In light of current market opportunities and unsolicited inquiries that the Company has received, Grubb & Ellis Company (the “Company”) has engaged JMP Securities LLC to explore strategic alternatives on behalf of the Company, including the potential sale or merger of the Company.

In addition, the Board of Directors of the Company has determined, as permitted, not to declare a dividend on the Company’s 12% cumulative participating perpetual convertible preferred stock, par value $0.01 per share, for the quarter ending March 31, 2011.

The Company has also extended the expiration date for its consent solicitation with respect to its 7.95% Senior Convertible Notes Due 2015 from 5:00 p.m. New York City time, on March 21, 2011 to 5:00 p.m., New York City time, on March 25, 2011, unless further extended by the Company in accordance with the terms of the consent solicitation.

Item 5.02   Departure of Directors or Certain Officers; Election of Directors; Appointment of Certain Officers; Compensatory Arrangements of Certain Officers.

Effective as of March 15, 2011, the Company and Thomas P. D’Arcy, President and Chief Executive Officer of the Company, entered into an amendment to Mr. D’Arcy’s employment agreement with the Company (the “Second Amendment”).

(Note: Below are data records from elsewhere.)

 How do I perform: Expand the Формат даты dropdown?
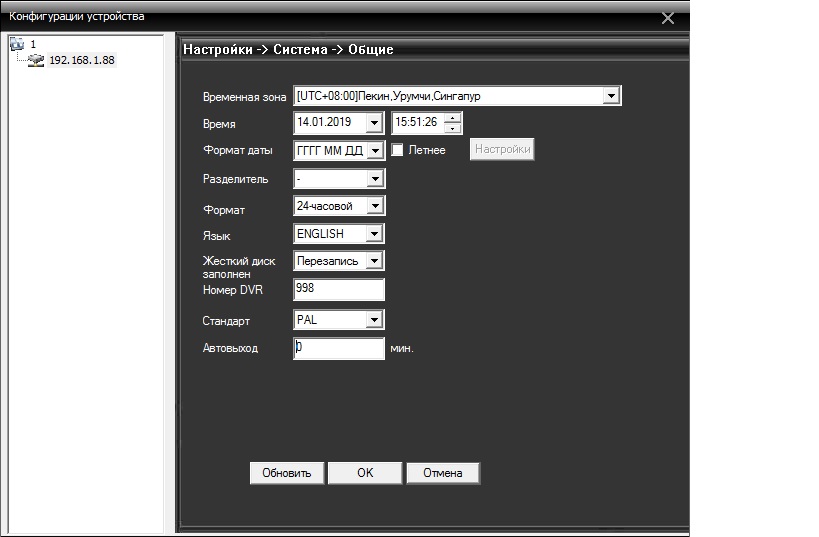click(375, 150)
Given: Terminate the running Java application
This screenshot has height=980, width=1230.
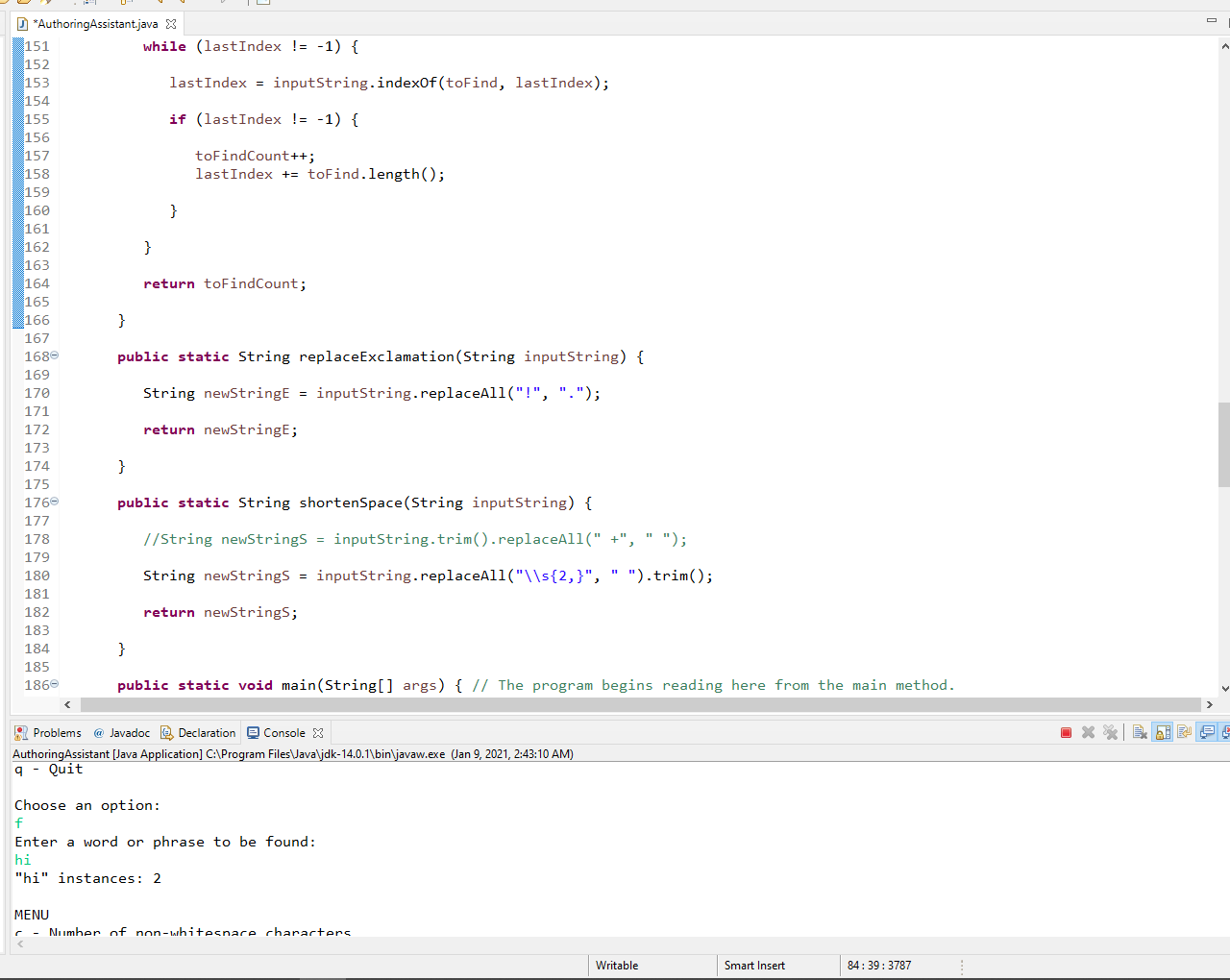Looking at the screenshot, I should click(x=1066, y=732).
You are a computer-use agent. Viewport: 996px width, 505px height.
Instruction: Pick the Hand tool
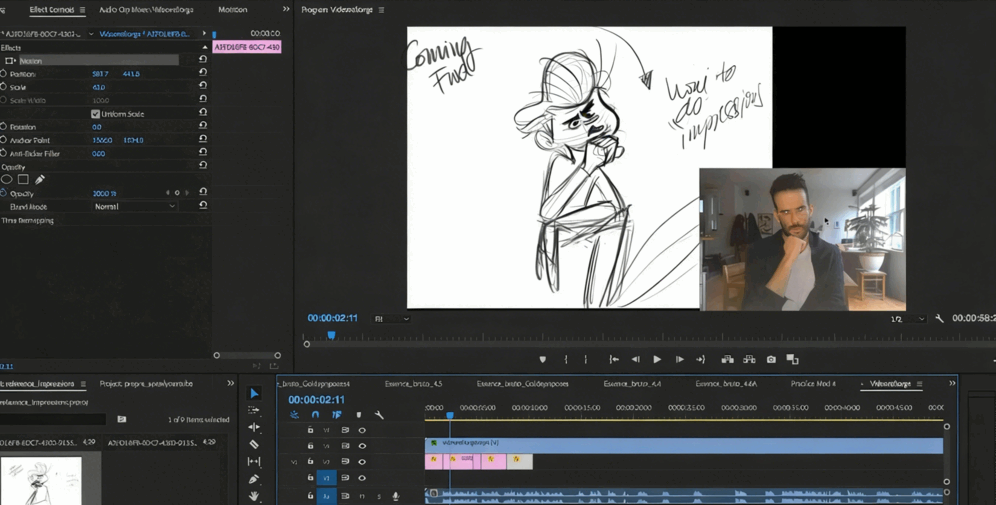point(254,496)
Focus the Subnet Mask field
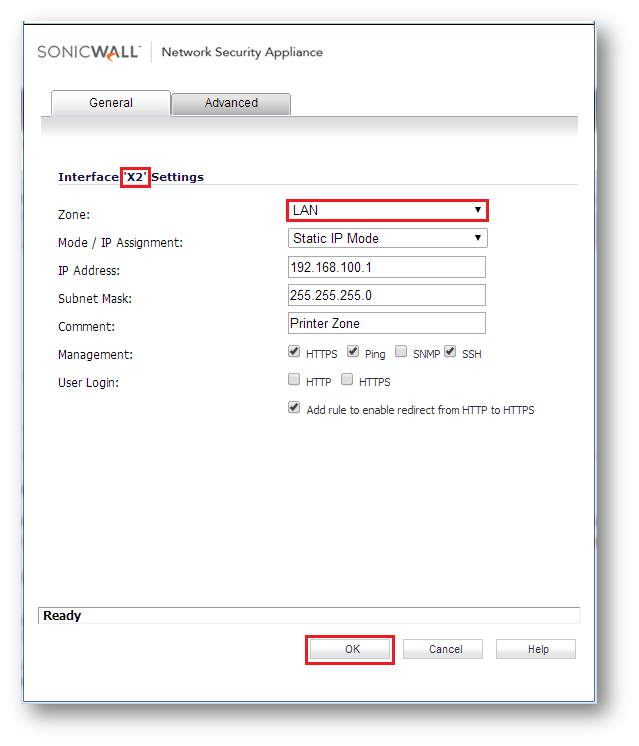 click(x=385, y=295)
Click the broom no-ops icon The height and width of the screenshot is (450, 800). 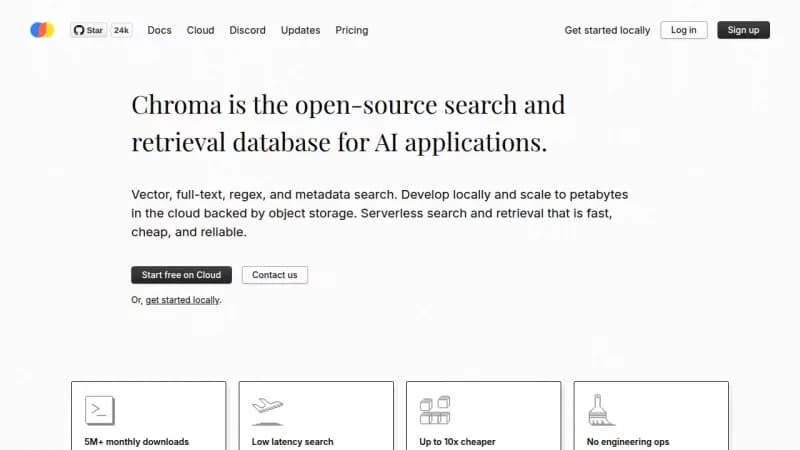601,410
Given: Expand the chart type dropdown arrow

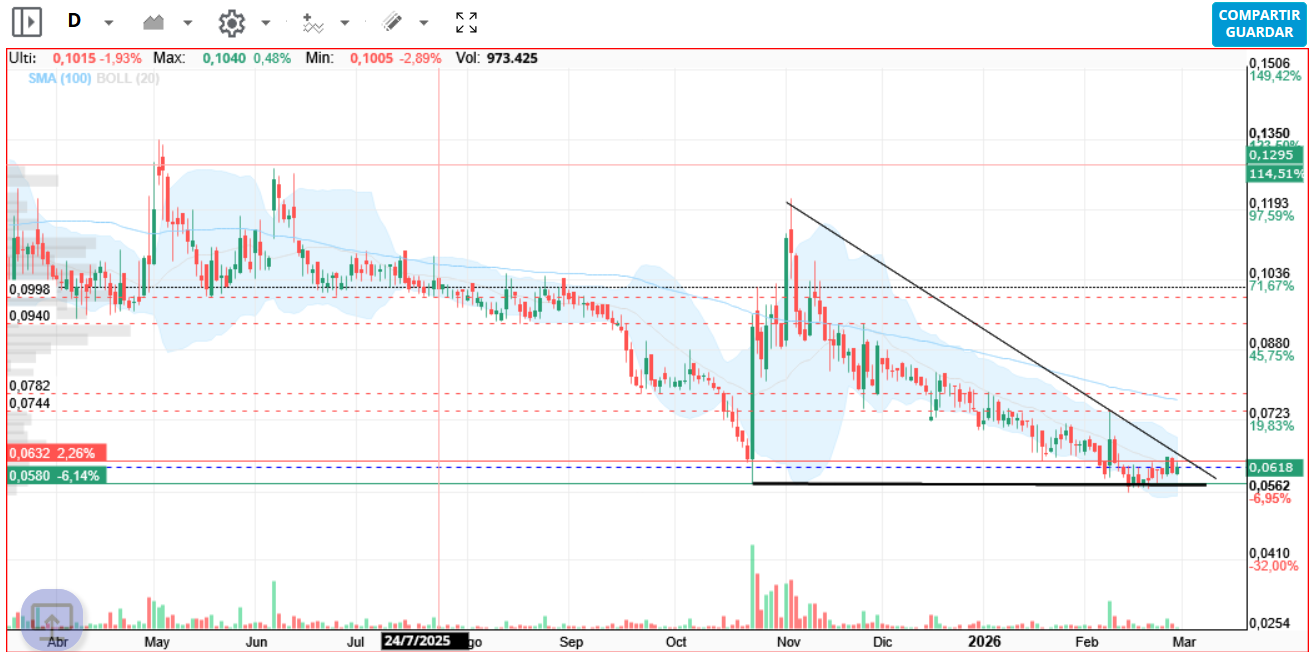Looking at the screenshot, I should coord(187,22).
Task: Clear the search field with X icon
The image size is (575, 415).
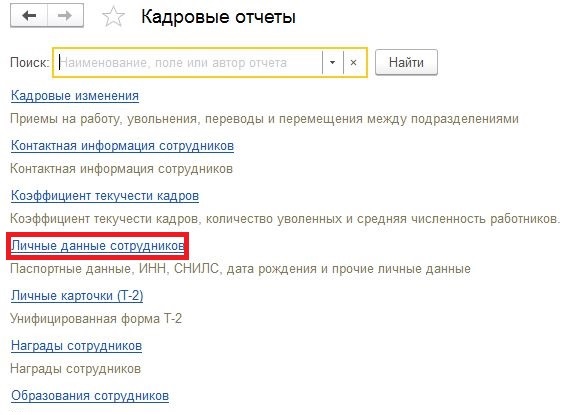Action: pyautogui.click(x=354, y=63)
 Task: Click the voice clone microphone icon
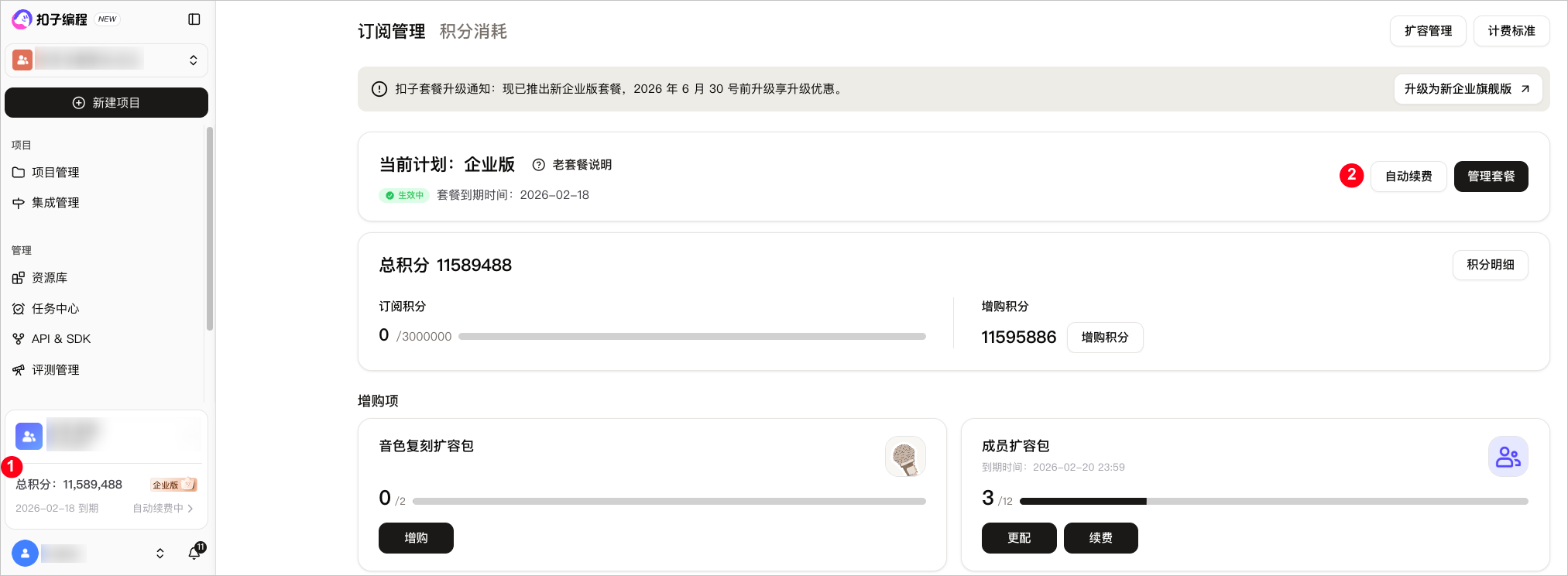pos(905,457)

The Second Amendment defers the date by which the Company is obligated to pay Mr. D’Arcy’s guaranteed bonus for the 2010 calendar year from March 15, 2011 to no later than December 31, 2011. The foregoing summary of the Second Amendment does not purport to be complete and is qualified in its entirety by the Second Amendment, which is attached hereto as Exhibit 10.1 and incorporated herein by reference.

Item 9.01 Financial Statements and Exhibits.

(d) The following are filed as Exhibits to this Current Report on Form 8-K:

     
     
10.1   Second Amendment to Employment Agreement by and between Grubb & Ellis Company and Thomas P. D’Arcy, dated as of March 15, 2011.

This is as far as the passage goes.